MATERIAL FOR THE TASK Block Start

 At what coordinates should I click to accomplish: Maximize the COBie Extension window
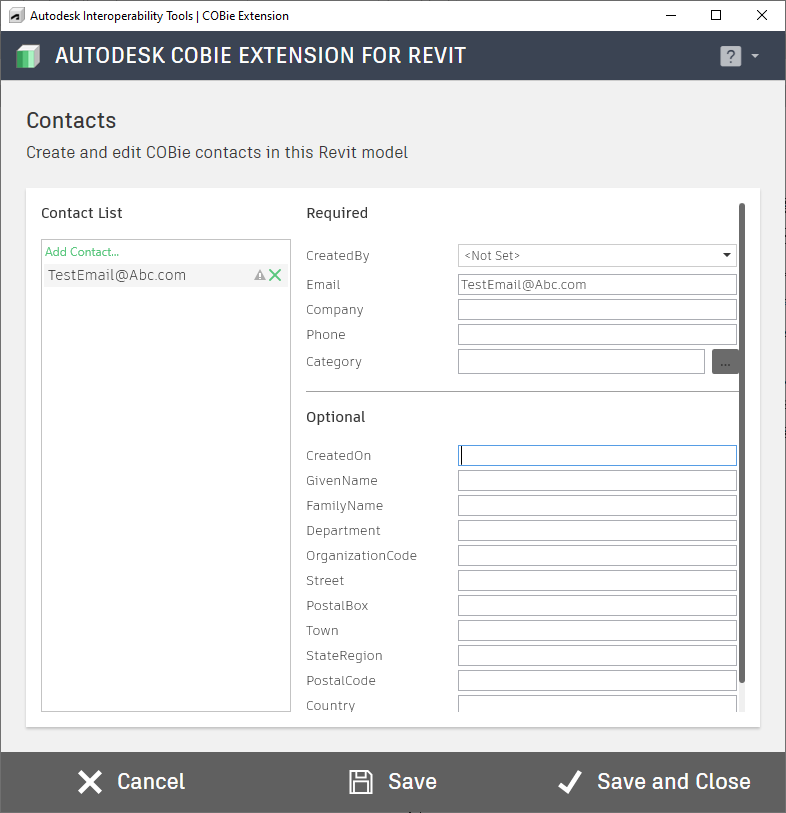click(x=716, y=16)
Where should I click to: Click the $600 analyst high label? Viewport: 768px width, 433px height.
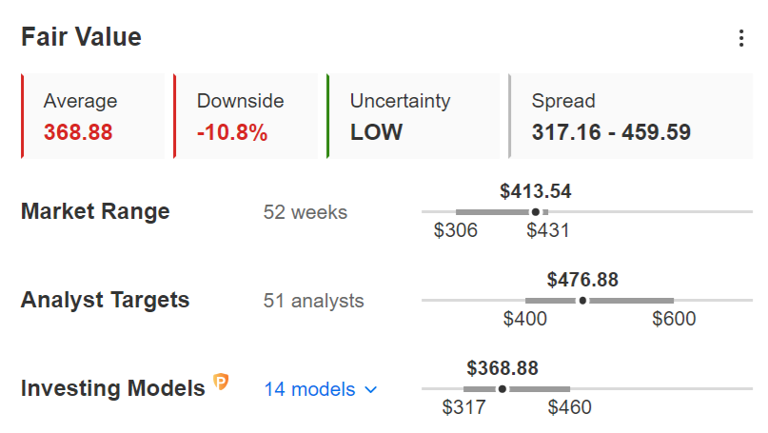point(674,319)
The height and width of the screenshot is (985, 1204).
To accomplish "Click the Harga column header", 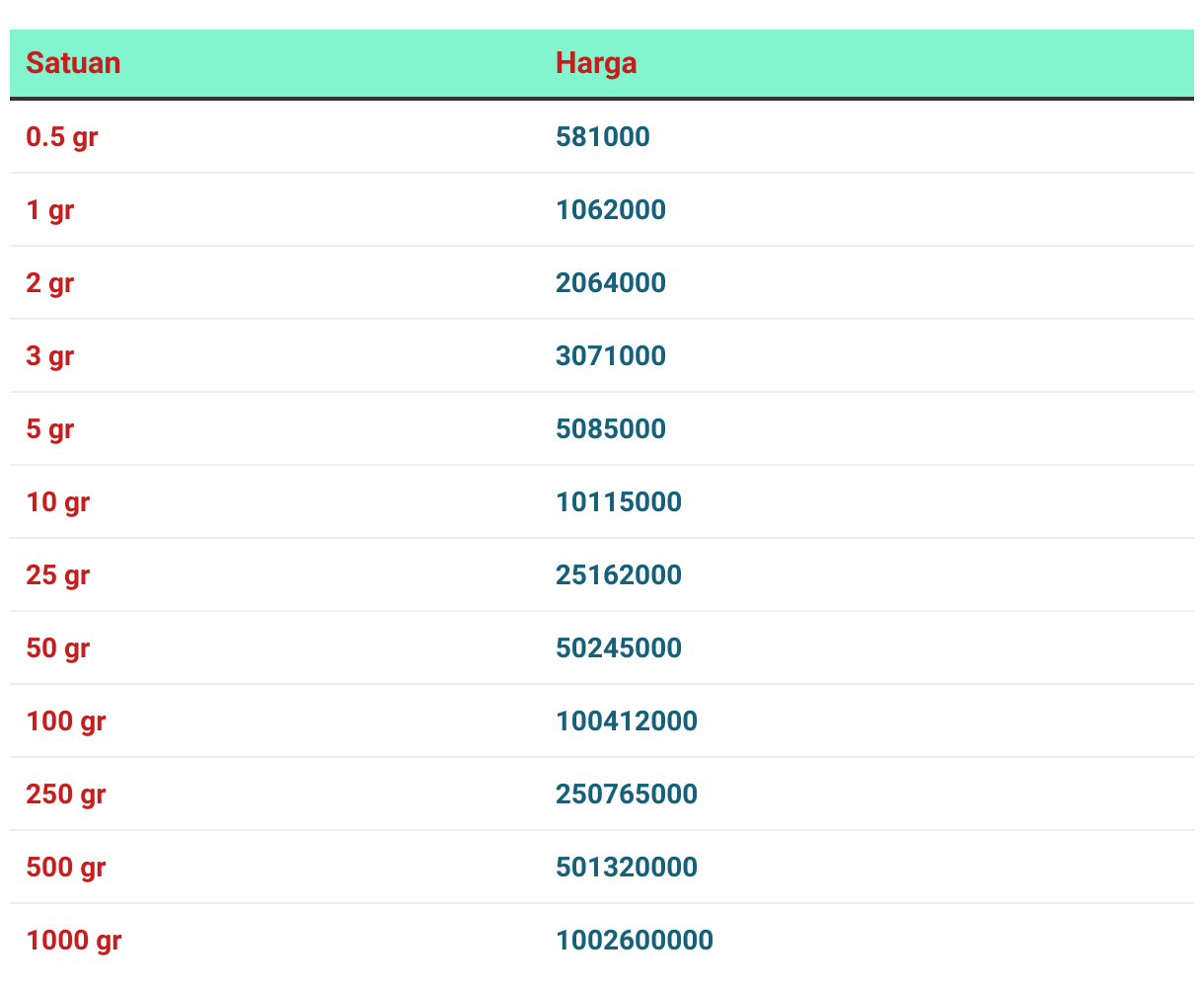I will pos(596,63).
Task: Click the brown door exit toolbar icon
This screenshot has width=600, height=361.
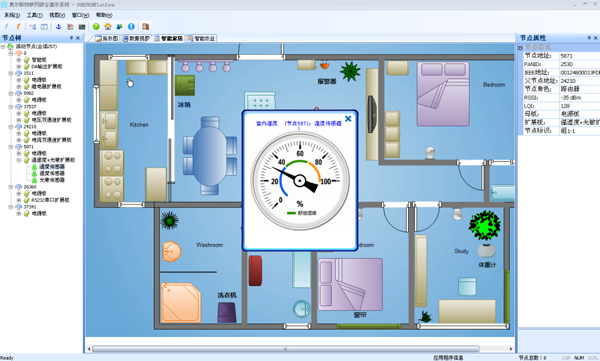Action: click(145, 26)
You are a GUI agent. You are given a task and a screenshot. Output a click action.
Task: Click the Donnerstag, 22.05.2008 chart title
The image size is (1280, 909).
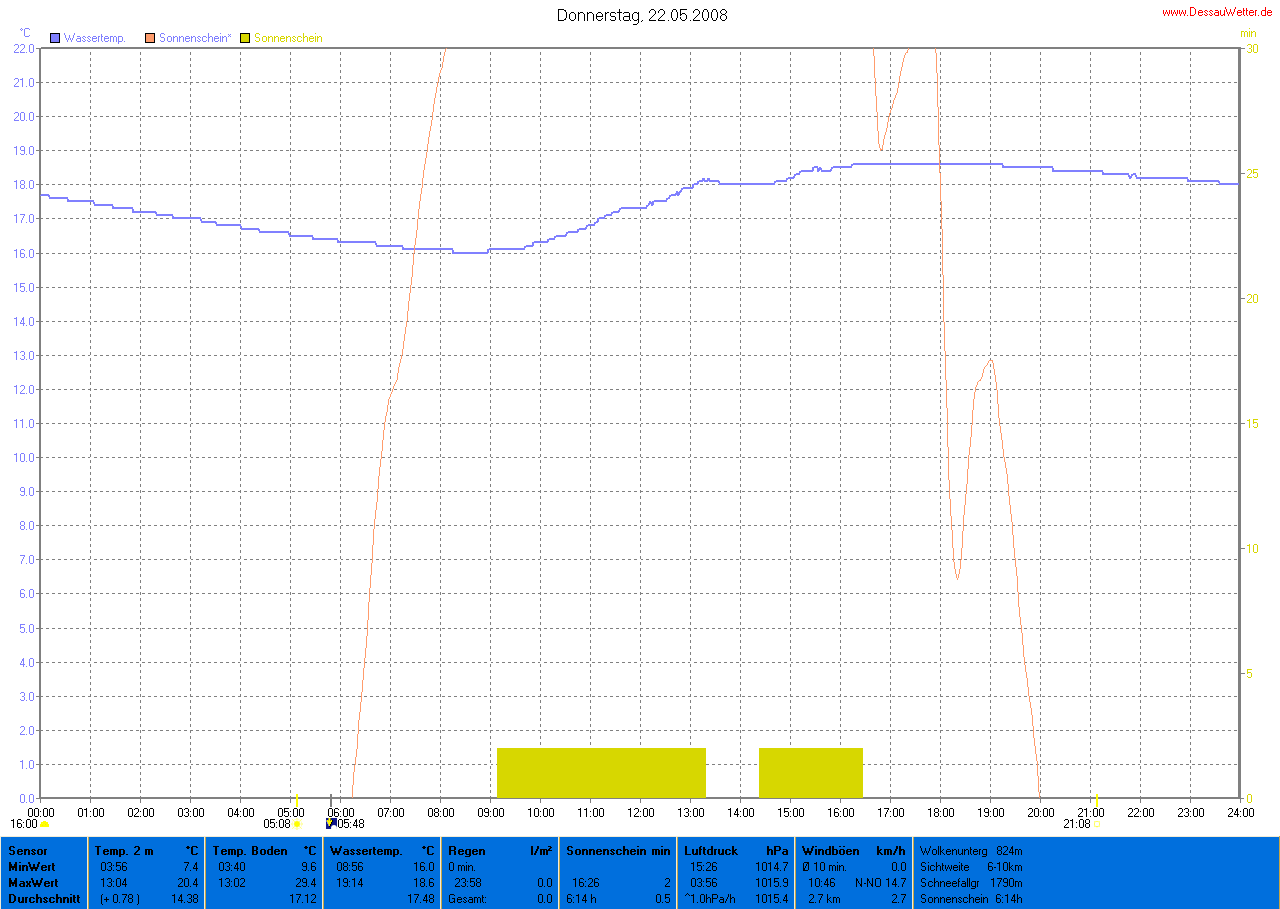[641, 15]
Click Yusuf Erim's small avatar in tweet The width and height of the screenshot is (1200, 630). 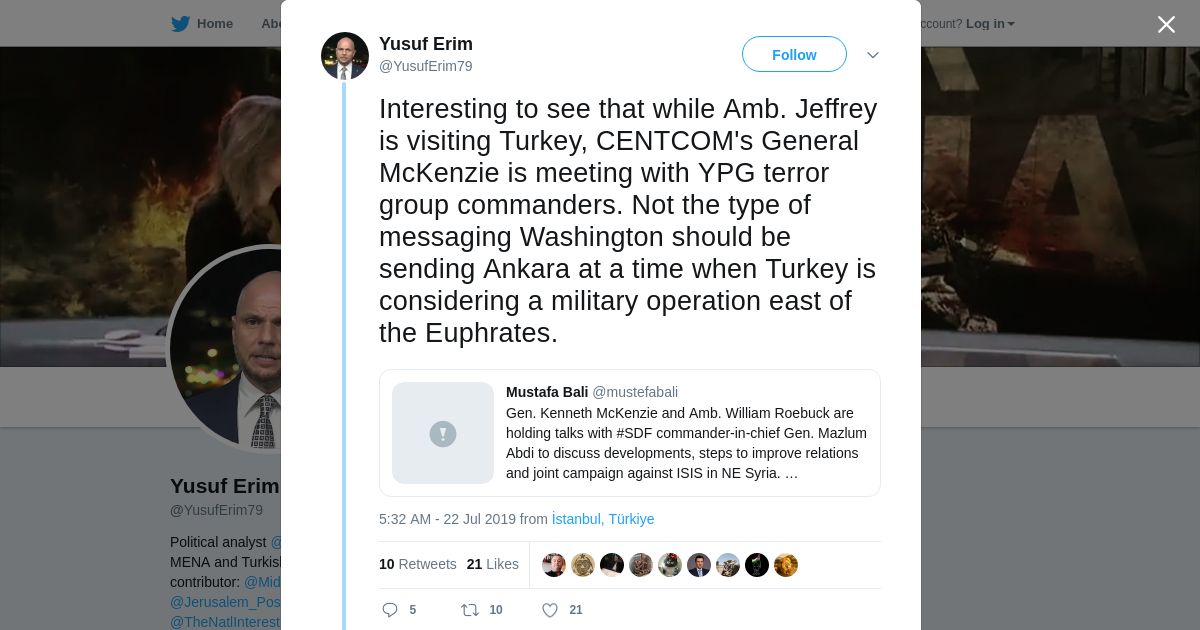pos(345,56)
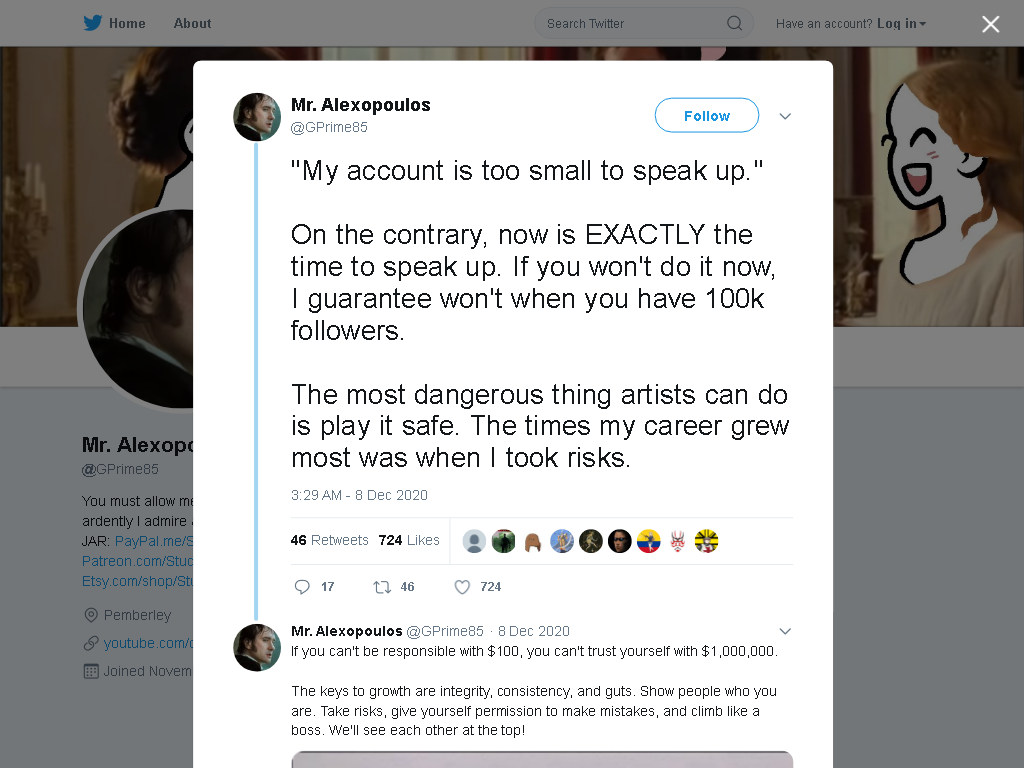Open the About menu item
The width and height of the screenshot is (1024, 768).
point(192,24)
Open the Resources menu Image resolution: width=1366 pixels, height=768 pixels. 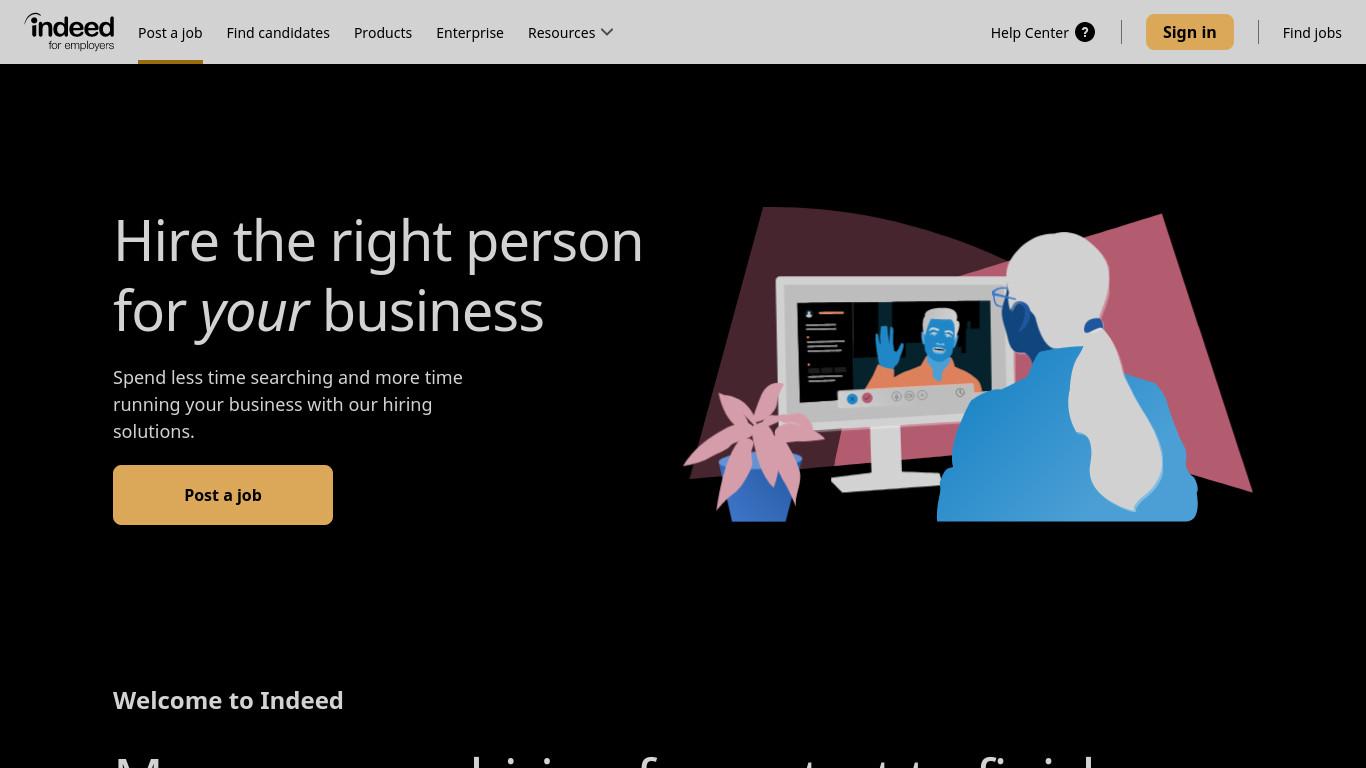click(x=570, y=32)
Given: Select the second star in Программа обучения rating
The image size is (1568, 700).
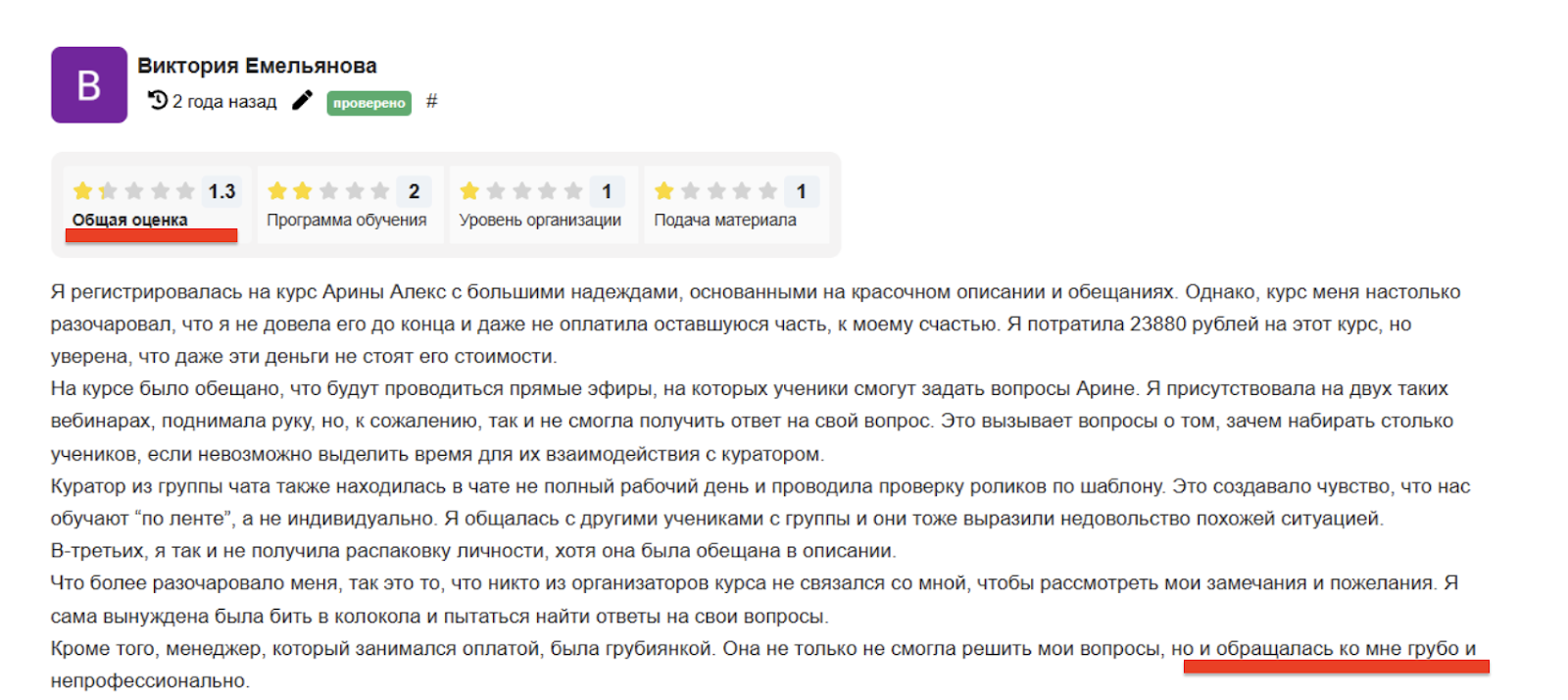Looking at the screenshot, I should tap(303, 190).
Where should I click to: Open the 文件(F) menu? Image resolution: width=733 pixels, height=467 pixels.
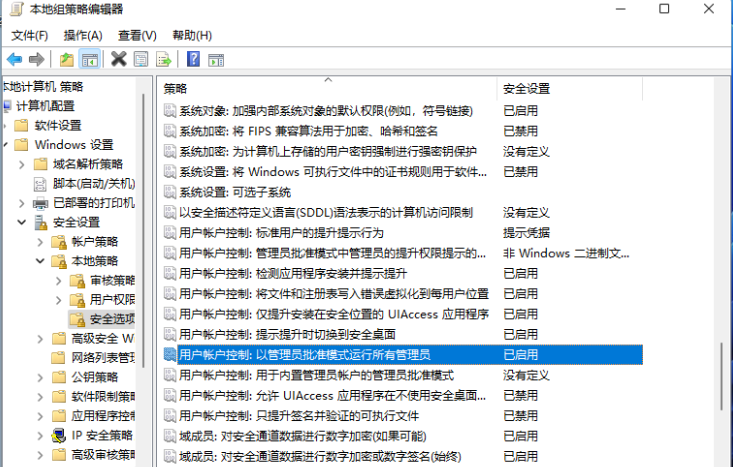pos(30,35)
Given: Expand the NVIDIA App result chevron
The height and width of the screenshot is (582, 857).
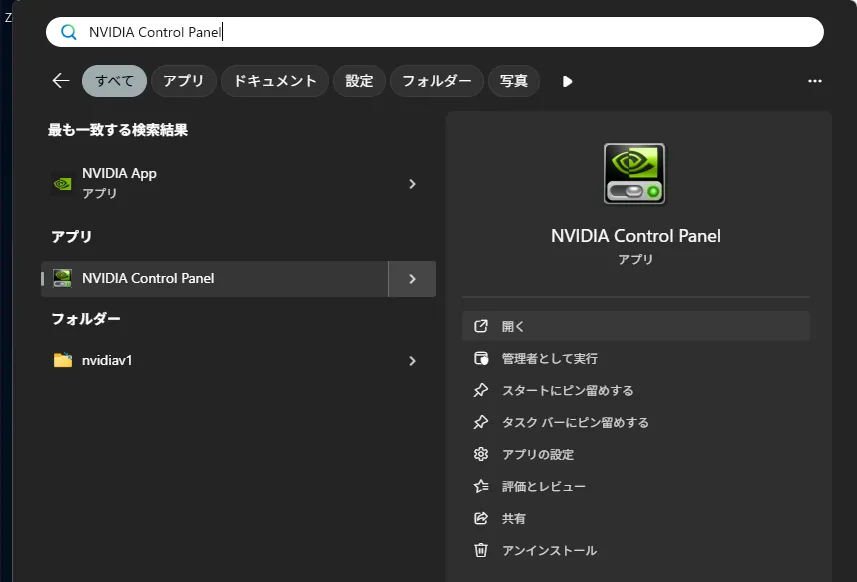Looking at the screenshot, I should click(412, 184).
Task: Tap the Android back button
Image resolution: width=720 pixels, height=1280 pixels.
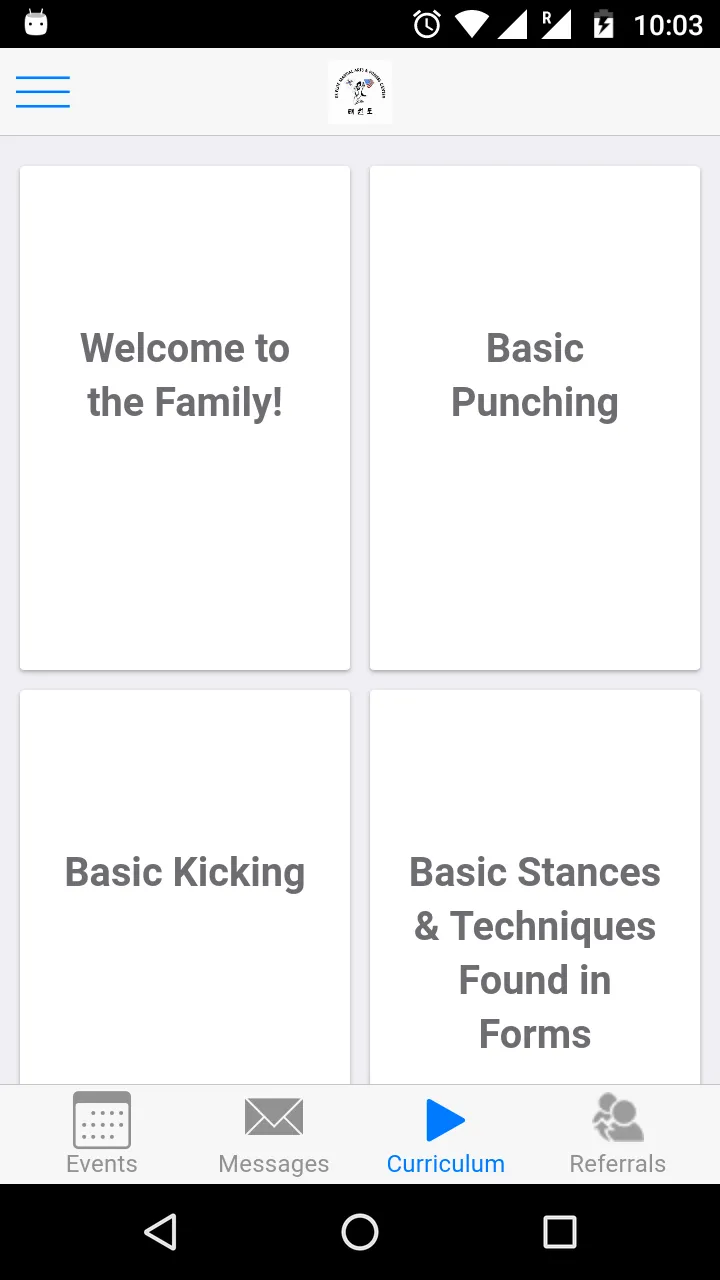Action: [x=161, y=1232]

MATERIAL FOR THE TASK Block End

ACTIVITY:
From the line that holds "The height and width of the screenshot is (582, 857)." to the last line of the data, return those lines exactly and nothing else; both ends count, and pictures stay out.

EXERCISE OUTPUT:
The height and width of the screenshot is (582, 857).
Looking at the screenshot, I should click(412, 184).
Task: Tap the Android back button
Image resolution: width=720 pixels, height=1280 pixels.
Action: [x=161, y=1232]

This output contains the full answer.